PROBLEM DESCRIPTION: Copy out each line of the records below word for word, omitting the pictures.

(begin)

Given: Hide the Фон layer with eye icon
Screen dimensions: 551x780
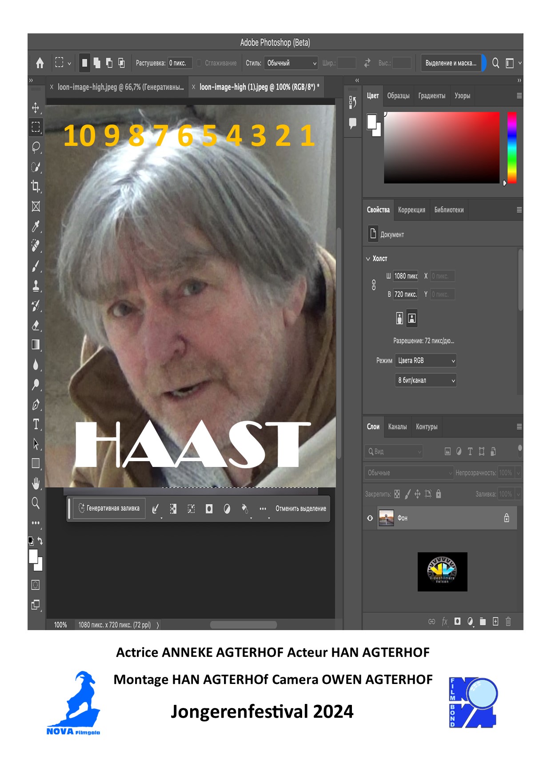Looking at the screenshot, I should coord(370,518).
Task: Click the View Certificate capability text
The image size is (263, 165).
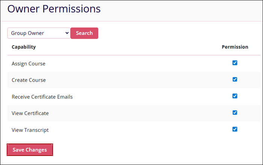Action: click(30, 113)
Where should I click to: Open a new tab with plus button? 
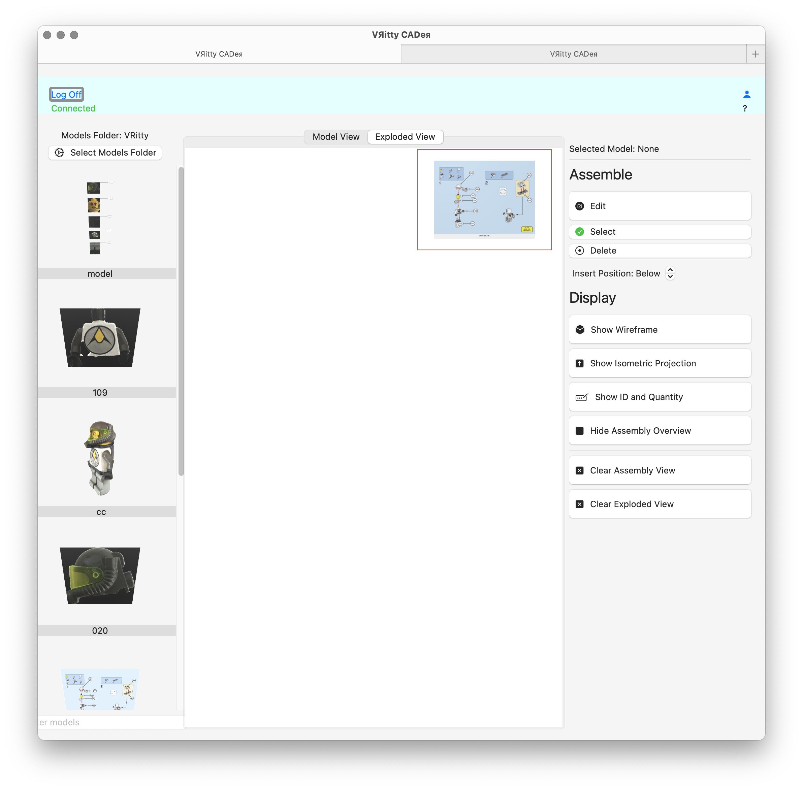click(x=755, y=54)
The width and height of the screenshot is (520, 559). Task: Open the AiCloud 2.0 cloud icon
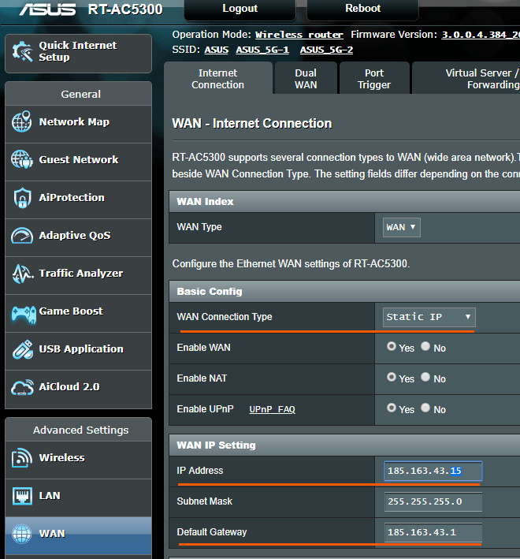tap(22, 387)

(end)

ANSWER TO THIS TASK:
Given: Hide the Фон layer with eye icon
Screen dimensions: 551x780
Looking at the screenshot, I should coord(370,518).
Task: Click the View Certificate capability text
The image size is (263, 165).
Action: click(30, 113)
Where should I click to: Open a new tab with plus button? 
click(x=755, y=54)
The width and height of the screenshot is (520, 559). Task: Open the AiCloud 2.0 cloud icon
tap(22, 387)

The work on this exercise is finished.